**SET TASK**
Could you print all of the following material verbatim, line for line and without a single change?

**THE INPUT**
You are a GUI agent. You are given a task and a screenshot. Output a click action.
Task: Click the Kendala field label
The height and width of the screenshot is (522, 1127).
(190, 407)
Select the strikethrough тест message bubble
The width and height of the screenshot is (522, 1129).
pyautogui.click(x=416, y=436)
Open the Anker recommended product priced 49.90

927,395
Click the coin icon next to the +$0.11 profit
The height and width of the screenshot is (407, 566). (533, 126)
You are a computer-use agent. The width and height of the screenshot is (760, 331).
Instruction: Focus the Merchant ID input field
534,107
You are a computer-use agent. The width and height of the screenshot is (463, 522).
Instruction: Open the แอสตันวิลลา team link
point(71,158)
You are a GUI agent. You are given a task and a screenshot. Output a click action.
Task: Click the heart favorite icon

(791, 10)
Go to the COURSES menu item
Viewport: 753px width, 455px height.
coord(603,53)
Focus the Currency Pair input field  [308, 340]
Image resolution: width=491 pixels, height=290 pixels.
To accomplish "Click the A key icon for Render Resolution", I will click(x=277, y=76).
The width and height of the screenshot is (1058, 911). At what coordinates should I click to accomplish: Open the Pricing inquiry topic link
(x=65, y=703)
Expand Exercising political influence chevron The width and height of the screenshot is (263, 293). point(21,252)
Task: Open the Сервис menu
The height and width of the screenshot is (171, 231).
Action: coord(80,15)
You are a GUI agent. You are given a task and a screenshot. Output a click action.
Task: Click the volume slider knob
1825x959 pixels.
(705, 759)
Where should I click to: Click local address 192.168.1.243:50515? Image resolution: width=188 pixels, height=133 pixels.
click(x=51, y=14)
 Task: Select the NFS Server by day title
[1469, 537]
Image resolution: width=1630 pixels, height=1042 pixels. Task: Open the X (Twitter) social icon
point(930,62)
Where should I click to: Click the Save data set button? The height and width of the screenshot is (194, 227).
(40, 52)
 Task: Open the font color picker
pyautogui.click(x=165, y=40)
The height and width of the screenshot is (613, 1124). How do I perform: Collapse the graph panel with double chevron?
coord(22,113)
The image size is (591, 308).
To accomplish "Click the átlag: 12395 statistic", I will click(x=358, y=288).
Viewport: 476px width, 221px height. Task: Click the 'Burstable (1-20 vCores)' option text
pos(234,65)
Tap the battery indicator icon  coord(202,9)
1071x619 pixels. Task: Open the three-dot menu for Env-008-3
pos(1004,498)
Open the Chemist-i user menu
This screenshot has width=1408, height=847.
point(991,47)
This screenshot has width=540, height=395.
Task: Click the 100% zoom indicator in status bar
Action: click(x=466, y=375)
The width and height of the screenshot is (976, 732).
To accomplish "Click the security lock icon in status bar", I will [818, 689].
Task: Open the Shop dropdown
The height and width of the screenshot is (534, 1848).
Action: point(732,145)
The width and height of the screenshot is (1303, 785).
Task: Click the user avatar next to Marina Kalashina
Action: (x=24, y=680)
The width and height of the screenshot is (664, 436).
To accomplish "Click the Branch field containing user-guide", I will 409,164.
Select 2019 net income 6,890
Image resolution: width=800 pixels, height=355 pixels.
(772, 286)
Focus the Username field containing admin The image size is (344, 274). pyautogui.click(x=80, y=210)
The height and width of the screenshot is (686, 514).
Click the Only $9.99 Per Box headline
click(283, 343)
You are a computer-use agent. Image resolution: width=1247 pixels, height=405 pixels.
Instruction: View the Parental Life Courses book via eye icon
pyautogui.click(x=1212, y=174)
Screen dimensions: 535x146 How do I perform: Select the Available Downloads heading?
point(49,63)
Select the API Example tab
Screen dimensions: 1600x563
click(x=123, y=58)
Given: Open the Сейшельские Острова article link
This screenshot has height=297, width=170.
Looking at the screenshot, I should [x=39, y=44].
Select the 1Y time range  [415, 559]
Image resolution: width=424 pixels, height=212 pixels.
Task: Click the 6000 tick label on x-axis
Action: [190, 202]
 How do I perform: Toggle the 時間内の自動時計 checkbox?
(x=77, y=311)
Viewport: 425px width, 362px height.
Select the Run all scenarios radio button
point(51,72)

**SOLUTION**
You are a GUI agent. You are given a task and a screenshot. Output a click action.
Task: Click the Kendala field label
The height and width of the screenshot is (522, 1127).
(190, 407)
Select the strikethrough тест message bubble
The width and height of the screenshot is (522, 1129).
pyautogui.click(x=416, y=436)
Open the Anker recommended product priced 49.90

927,395
Click the coin icon next to the +$0.11 profit
The height and width of the screenshot is (407, 566). (533, 126)
You are a computer-use agent. The width and height of the screenshot is (760, 331).
Instruction: Focus the Merchant ID input field
534,107
You are a computer-use agent. The width and height of the screenshot is (463, 522).
Instruction: Open the แอสตันวิลลา team link
point(71,158)
You are a GUI agent. You are given a task and a screenshot. Output a click action.
Task: Click the heart favorite icon

(791, 10)
Go to the COURSES menu item
Viewport: 753px width, 455px height.
coord(603,53)
Focus the Currency Pair input field  [308, 340]
Image resolution: width=491 pixels, height=290 pixels.
To accomplish "Click the A key icon for Render Resolution", I will click(x=277, y=76).
The width and height of the screenshot is (1058, 911). At what coordinates should I click to accomplish: Open the Pricing inquiry topic link
(x=65, y=703)
Expand Exercising political influence chevron The width and height of the screenshot is (263, 293). point(21,252)
Task: Open the Сервис menu
The height and width of the screenshot is (171, 231).
Action: coord(80,15)
You are a GUI agent. You are given a task and a screenshot. Output a click action.
Task: Click the volume slider knob
1825x959 pixels.
(705, 759)
Where should I click to: Click local address 192.168.1.243:50515? Image resolution: width=188 pixels, height=133 pixels.
click(x=51, y=14)
 Task: Select the NFS Server by day title
[1469, 537]
Image resolution: width=1630 pixels, height=1042 pixels. Task: Open the X (Twitter) social icon
point(930,62)
Where should I click to: Click the Save data set button? The height and width of the screenshot is (194, 227).
(40, 52)
 Task: Open the font color picker
pyautogui.click(x=165, y=40)
The height and width of the screenshot is (613, 1124). How do I perform: Collapse the graph panel with double chevron?
coord(22,113)
The image size is (591, 308).
To accomplish "Click the átlag: 12395 statistic", I will click(x=358, y=288).
Viewport: 476px width, 221px height. Task: Click the 'Burstable (1-20 vCores)' option text
pos(234,65)
Tap the battery indicator icon  coord(202,9)
1071x619 pixels. Task: Open the three-dot menu for Env-008-3
pos(1004,498)
Open the Chemist-i user menu
This screenshot has width=1408, height=847.
point(991,47)
This screenshot has width=540, height=395.
Task: Click the 100% zoom indicator in status bar
Action: click(x=466, y=375)
The width and height of the screenshot is (976, 732).
To accomplish "Click the security lock icon in status bar", I will [818, 689].
Task: Open the Shop dropdown
The height and width of the screenshot is (534, 1848).
Action: point(732,145)
The width and height of the screenshot is (1303, 785).
Task: Click the user avatar next to Marina Kalashina
Action: (x=24, y=680)
The width and height of the screenshot is (664, 436).
To accomplish "Click the Branch field containing user-guide", I will 409,164.
Select 2019 net income 6,890
Image resolution: width=800 pixels, height=355 pixels.
(772, 286)
Focus the Username field containing admin The image size is (344, 274). pyautogui.click(x=80, y=210)
The height and width of the screenshot is (686, 514).
Click the Only $9.99 Per Box headline
click(283, 343)
You are a computer-use agent. Image resolution: width=1247 pixels, height=405 pixels.
Instruction: View the Parental Life Courses book via eye icon
pyautogui.click(x=1212, y=174)
Screen dimensions: 535x146 How do I perform: Select the Available Downloads heading?
point(49,63)
Select the API Example tab
Screen dimensions: 1600x563
click(x=123, y=58)
Given: Open the Сейшельские Острова article link
This screenshot has height=297, width=170.
Looking at the screenshot, I should [x=39, y=44].
Select the 1Y time range  [415, 559]
Image resolution: width=424 pixels, height=212 pixels.
Task: Click the 6000 tick label on x-axis
Action: [190, 202]
 How do I perform: Toggle the 時間内の自動時計 checkbox?
(x=77, y=311)
Viewport: 425px width, 362px height.
Select the Run all scenarios radio button
point(51,72)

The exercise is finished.